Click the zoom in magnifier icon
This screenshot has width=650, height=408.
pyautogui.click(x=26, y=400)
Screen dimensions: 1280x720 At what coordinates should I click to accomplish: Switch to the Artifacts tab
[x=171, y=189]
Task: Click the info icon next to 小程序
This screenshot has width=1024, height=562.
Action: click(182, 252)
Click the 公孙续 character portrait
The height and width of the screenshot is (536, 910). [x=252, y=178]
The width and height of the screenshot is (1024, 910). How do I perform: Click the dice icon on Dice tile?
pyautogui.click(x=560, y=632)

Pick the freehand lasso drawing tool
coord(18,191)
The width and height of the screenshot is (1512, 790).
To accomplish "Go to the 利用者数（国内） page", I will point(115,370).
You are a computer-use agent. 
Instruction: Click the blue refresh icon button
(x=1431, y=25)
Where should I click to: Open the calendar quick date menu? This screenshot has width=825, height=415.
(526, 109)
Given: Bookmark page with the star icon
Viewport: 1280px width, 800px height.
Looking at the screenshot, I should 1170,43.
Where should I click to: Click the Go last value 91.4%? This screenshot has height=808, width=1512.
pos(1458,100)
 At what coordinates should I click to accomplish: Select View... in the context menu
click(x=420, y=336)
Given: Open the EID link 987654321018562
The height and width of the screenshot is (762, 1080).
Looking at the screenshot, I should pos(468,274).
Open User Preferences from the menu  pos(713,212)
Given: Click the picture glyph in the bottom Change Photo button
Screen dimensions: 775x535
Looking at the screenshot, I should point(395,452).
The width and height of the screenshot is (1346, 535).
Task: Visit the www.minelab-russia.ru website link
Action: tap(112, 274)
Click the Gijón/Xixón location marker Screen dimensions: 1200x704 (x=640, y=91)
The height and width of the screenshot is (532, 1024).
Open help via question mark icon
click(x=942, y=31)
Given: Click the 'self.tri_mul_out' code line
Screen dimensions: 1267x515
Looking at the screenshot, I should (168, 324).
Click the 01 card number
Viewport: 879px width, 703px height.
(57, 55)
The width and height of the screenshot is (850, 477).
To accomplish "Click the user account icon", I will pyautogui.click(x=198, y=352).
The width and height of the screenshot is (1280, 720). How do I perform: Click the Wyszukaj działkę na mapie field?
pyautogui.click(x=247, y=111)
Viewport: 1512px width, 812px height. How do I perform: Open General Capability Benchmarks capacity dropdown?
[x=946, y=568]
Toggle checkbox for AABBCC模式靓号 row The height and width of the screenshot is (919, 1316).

-- -- --

- **WRITTEN TASK**
Rewrite all of the records above, putting "symbol" wherever "icon" appears and leaving every other word unchanged.

- **RESPONSE TO THIS TASK**
Click the zoom in magnifier symbol
This screenshot has width=650, height=408.
pyautogui.click(x=26, y=400)
Screen dimensions: 1280x720 At what coordinates should I click to accomplish: Switch to the Artifacts tab
[x=171, y=189]
Task: Click the info symbol next to 小程序
This screenshot has width=1024, height=562.
Action: click(182, 252)
Click the 公孙续 character portrait
The height and width of the screenshot is (536, 910). [x=252, y=178]
The width and height of the screenshot is (1024, 910). How do I perform: Click the dice symbol on Dice tile?
pyautogui.click(x=560, y=632)

Pick the freehand lasso drawing tool
coord(18,191)
The width and height of the screenshot is (1512, 790).
To accomplish "Go to the 利用者数（国内） page", I will point(115,370).
You are a computer-use agent. 
Instruction: Click the blue refresh symbol button
(x=1431, y=25)
Where should I click to: Open the calendar quick date menu? This screenshot has width=825, height=415.
(526, 109)
Given: Bookmark page with the star symbol
Viewport: 1280px width, 800px height.
Looking at the screenshot, I should 1170,43.
Where should I click to: Click the Go last value 91.4%? This screenshot has height=808, width=1512.
pos(1458,100)
 At what coordinates should I click to accomplish: Select View... in the context menu
click(x=420, y=336)
Given: Open the EID link 987654321018562
The height and width of the screenshot is (762, 1080).
Looking at the screenshot, I should pos(468,274).
Open User Preferences from the menu  pos(713,212)
Given: Click the picture glyph in the bottom Change Photo button
Screen dimensions: 775x535
Looking at the screenshot, I should point(395,452).
The width and height of the screenshot is (1346, 535).
Task: Visit the www.minelab-russia.ru website link
Action: tap(112, 274)
Click the Gijón/Xixón location marker Screen dimensions: 1200x704 (x=640, y=91)
The height and width of the screenshot is (532, 1024).
Open help via question mark symbol
click(x=942, y=31)
Given: Click the 'self.tri_mul_out' code line
Screen dimensions: 1267x515
Looking at the screenshot, I should (168, 324).
Click the 01 card number
Viewport: 879px width, 703px height.
(57, 55)
The width and height of the screenshot is (850, 477).
To accomplish "Click the user account symbol", I will pyautogui.click(x=198, y=352).
The width and height of the screenshot is (1280, 720). How do I perform: Click the Wyszukaj działkę na mapie field?
pyautogui.click(x=247, y=111)
Viewport: 1512px width, 812px height. How do I perform: Open General Capability Benchmarks capacity dropdown?
[x=946, y=568]
Toggle checkbox for AABBCC模式靓号 row The height and width of the screenshot is (919, 1316).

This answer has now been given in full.